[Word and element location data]
● ● ●
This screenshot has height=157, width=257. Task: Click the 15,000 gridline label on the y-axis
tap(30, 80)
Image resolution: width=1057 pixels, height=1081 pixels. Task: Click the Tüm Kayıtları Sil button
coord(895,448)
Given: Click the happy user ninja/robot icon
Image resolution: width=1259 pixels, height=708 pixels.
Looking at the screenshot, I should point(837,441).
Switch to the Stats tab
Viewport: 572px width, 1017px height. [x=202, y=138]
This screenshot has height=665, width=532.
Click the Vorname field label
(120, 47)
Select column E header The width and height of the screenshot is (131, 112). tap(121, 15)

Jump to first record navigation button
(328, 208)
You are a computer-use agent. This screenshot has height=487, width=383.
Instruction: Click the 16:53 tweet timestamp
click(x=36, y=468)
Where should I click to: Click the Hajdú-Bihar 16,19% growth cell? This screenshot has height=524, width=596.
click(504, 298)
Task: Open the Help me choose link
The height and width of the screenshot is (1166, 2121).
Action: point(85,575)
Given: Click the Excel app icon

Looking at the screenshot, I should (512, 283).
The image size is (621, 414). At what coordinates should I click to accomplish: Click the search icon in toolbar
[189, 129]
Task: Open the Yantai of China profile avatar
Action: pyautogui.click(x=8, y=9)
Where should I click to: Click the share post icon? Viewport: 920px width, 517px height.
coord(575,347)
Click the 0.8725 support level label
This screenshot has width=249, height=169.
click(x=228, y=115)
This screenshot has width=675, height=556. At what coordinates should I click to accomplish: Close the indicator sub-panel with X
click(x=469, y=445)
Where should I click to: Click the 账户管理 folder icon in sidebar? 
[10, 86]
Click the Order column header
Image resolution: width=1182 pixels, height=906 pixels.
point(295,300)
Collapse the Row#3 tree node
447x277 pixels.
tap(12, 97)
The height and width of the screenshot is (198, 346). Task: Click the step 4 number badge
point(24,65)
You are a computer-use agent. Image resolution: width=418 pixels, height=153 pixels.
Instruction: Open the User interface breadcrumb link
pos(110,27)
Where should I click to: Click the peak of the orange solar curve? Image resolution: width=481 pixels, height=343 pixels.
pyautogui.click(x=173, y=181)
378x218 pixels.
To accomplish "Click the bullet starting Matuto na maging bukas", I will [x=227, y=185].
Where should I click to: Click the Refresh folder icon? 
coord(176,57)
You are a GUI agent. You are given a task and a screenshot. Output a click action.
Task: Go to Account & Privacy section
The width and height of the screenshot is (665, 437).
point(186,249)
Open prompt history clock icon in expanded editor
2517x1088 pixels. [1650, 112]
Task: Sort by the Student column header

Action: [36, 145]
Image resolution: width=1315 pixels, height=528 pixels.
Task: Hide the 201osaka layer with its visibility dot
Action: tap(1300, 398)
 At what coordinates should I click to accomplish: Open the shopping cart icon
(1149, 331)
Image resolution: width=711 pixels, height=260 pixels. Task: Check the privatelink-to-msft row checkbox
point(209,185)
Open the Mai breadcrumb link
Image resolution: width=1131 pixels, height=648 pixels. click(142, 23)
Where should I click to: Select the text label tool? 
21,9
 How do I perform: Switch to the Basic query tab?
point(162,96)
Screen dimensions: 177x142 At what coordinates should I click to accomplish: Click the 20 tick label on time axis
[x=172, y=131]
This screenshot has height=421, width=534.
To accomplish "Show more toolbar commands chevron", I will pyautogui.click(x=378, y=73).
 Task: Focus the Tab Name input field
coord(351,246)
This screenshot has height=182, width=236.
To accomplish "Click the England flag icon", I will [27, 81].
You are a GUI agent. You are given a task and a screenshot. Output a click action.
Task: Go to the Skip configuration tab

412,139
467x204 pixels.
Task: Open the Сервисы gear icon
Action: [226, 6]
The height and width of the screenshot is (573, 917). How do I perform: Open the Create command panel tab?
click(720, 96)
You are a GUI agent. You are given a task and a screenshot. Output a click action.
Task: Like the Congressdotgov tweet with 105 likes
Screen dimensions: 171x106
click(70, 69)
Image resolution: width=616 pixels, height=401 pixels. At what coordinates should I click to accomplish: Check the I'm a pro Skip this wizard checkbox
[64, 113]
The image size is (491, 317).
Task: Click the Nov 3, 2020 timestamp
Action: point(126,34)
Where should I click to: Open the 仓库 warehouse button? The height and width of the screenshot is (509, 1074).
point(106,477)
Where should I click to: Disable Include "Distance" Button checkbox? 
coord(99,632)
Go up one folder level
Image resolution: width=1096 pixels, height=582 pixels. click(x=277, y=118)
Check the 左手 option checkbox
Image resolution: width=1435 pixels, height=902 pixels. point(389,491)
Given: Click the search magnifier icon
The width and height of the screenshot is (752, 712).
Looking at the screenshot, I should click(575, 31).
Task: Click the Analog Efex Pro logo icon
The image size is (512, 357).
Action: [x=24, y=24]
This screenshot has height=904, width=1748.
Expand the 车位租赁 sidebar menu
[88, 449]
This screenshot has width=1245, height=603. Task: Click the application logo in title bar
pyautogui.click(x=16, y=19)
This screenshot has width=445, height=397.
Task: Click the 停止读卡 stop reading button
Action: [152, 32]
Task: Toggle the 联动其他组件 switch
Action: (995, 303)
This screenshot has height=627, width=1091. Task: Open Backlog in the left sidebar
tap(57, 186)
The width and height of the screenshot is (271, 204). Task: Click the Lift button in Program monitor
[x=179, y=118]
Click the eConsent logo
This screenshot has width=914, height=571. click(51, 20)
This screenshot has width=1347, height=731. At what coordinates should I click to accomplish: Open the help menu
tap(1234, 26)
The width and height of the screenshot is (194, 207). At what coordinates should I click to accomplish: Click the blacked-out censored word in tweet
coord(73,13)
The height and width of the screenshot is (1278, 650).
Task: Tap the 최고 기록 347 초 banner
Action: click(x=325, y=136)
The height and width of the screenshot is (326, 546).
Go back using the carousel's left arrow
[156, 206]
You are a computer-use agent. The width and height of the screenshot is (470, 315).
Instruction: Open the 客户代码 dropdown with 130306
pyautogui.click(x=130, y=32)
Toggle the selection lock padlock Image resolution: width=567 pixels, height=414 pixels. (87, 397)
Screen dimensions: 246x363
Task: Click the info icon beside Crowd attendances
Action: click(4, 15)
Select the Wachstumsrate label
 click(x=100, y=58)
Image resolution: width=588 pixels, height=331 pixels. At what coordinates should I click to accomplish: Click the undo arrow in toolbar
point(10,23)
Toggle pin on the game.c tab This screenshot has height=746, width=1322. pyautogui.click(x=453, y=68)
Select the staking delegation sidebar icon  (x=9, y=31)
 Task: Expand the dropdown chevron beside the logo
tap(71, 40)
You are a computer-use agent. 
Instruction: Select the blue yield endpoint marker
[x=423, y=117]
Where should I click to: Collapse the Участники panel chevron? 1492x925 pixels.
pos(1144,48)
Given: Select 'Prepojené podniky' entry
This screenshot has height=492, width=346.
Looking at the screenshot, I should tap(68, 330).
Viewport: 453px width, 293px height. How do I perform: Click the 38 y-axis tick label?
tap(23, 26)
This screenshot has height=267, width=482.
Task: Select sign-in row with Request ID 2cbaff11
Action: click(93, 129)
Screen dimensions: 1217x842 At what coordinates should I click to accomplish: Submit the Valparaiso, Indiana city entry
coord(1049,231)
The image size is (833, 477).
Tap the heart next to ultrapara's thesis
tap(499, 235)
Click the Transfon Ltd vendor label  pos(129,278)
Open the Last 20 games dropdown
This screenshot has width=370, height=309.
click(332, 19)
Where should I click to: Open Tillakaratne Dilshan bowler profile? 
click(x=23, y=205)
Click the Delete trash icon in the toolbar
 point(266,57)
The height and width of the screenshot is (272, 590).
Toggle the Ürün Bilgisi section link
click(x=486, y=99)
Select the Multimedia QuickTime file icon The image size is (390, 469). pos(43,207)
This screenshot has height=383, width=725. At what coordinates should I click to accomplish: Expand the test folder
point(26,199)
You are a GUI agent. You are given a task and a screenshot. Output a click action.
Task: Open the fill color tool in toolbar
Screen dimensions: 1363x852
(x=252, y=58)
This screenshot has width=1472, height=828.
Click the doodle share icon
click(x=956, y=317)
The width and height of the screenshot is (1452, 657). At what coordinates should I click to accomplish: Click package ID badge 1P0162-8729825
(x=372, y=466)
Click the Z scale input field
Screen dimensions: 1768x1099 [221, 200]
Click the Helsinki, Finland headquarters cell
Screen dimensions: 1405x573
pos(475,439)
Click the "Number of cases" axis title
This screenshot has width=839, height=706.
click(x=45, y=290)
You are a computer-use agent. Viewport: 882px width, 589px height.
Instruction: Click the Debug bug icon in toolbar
● ● ●
Reproduce verbatim the lines of the records starting at the line that contains "Click the Transfon" and ending at the line that contains "point(26,199)", both included.

Answer below:
Click the Transfon Ltd vendor label  pos(129,278)
Open the Last 20 games dropdown
This screenshot has width=370, height=309.
click(332, 19)
Where should I click to: Open Tillakaratne Dilshan bowler profile? 
click(x=23, y=205)
Click the Delete trash icon in the toolbar
 point(266,57)
The height and width of the screenshot is (272, 590).
Toggle the Ürün Bilgisi section link
click(x=486, y=99)
Select the Multimedia QuickTime file icon The image size is (390, 469). pos(43,207)
This screenshot has height=383, width=725. At what coordinates should I click to accomplish: Expand the test folder
point(26,199)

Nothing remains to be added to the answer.